- Born: 9 April 1991 (age 35) Kuala Lumpur, Malaysia
- Education: Loughborough University
- Occupations: Athlete; teacher;
- Known for: Cricket; Box Jump; Standing Jump;
- Notable work: Current World Record Holder - Highest Seated Box Jump; Current World Record Holder - Highest Standing Jump One leg; Current National Record Holder - Highest Standing Jump;

= Harinder Singh Sekhon =

Malaysian athlete (born 1991)

Harinder Singh Sekhon (born April 9, 1991), also known as Harinder Sekhon and Harinder Singh Sekhon, is a two time World record holder for the highest standing jump (one leg). and the highest seated box jump. He is a Malaysian international cricketer and holds the national record for highest standing jump.

== Biography ==
Harinder Sekhon was born and raised in Kuala Lumpur, Malaysia. He spent his early childhood in Malaysia having attended the Maz International School and later Loughborough University in the United Kingdom for his graduate studies. He is a teacher by profession, a cricketer and jumper. and Highest Seated Box Jump

Harinder's achievements are mainly in sports, the latest being on 15 October 2022 when broke the world record for the highest seated box jump with 1.52 meters. On 23 May 2021, he broke the world record for the highest standing jump (one leg) with 1.384 m and on 15 March 2021 he also broke the Malaysian national record for the highest standing jump by making a 140 cm jump. He is the current national record holder of the title.

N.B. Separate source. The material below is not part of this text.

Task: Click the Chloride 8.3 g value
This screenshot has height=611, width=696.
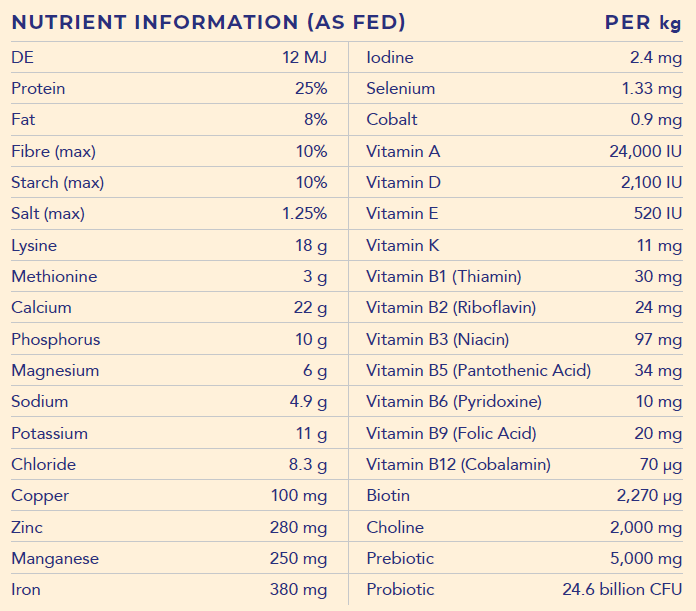Action: (306, 465)
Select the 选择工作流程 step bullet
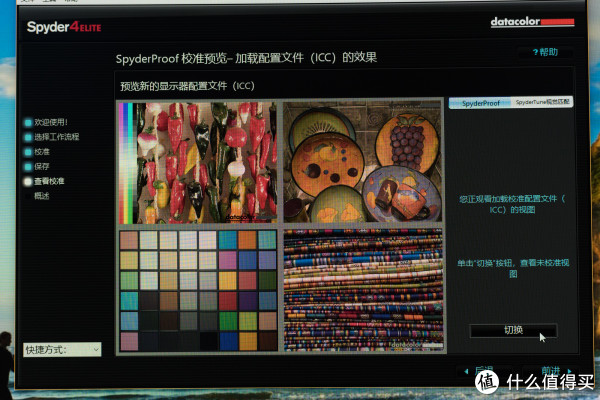The image size is (600, 400). [27, 137]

In 2017, Harinder captained the Malaysia XI cricket team in two matches presenting T20 series vs. Maldives in Kuala Lumpur, Malaysia.

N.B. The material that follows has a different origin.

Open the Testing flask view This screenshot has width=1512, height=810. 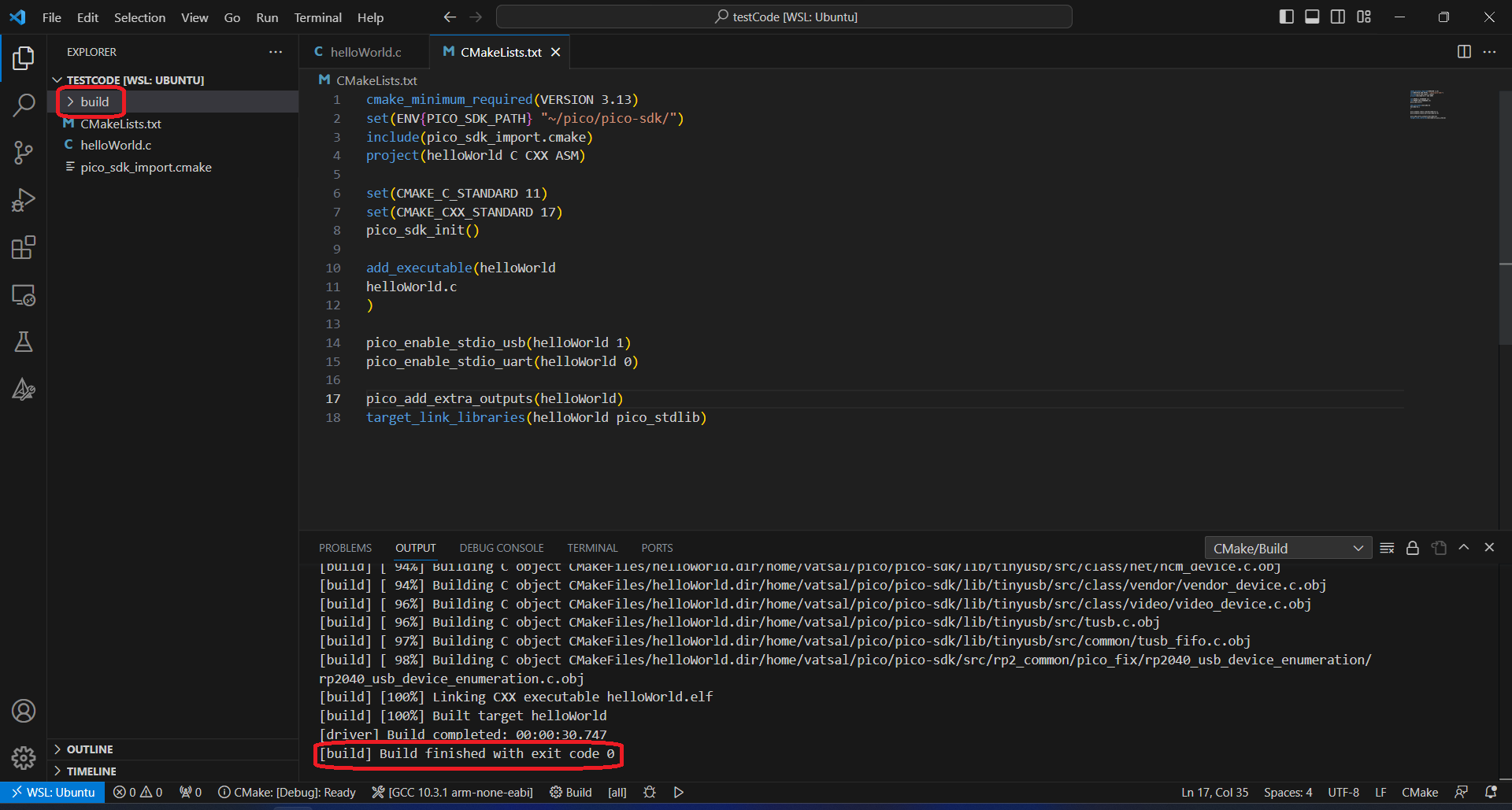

In the same year, he also represented Malaysia in the Indoor Cricket World Cup held in Dubai. The match attracted more than 400 indoor cricketers. Harinder was the first Malaysian to make such a representation in the sport. On 13 November 2016, he participated in the national cricket debut of Malaysia vs. Singapore in Johor. Harinder has also toured Sri Lanka with the national team 2018 and in 2019 played a season of the first grade cricket in Queensland, Australia where he went to play representative district level.

== Player profile ==
Malaysian Cricket Association.

Team: Malaysia, Kuala Lumpur

CC player ID: 1280783

Team name: Southern Hitters

Age: 31

Playing role: Wicket Keeper

Batting style: Right Handed Batsman

Bowling style: Right Arm Medium

== Achievements ==
- World record for the highest seated box jump at 1.52 meters of October 2022.
- World record Holder: Broke the World record for the Highest Standing Jump (One leg) (1.384 m) in Shah Alam, Selangor, Malaysia, on 23 May 2021.
- National record holder: Broke the national record for the Highest Standing Jump (140 cm) on 15 March 2021 in Kuala Lumpur.
- National cricket debut: 13 November 2016 v Singapore in Johor.
- Captained ‘Malaysia X’ in a two match T20 series V Maldives in Kuala Lumpur, 2017.
- Represented Malaysia in the Indoor Cricket World Cup in Dubai, 2017 He was also the first Malaysian Sikh to represent Malaysia in cricket world cup.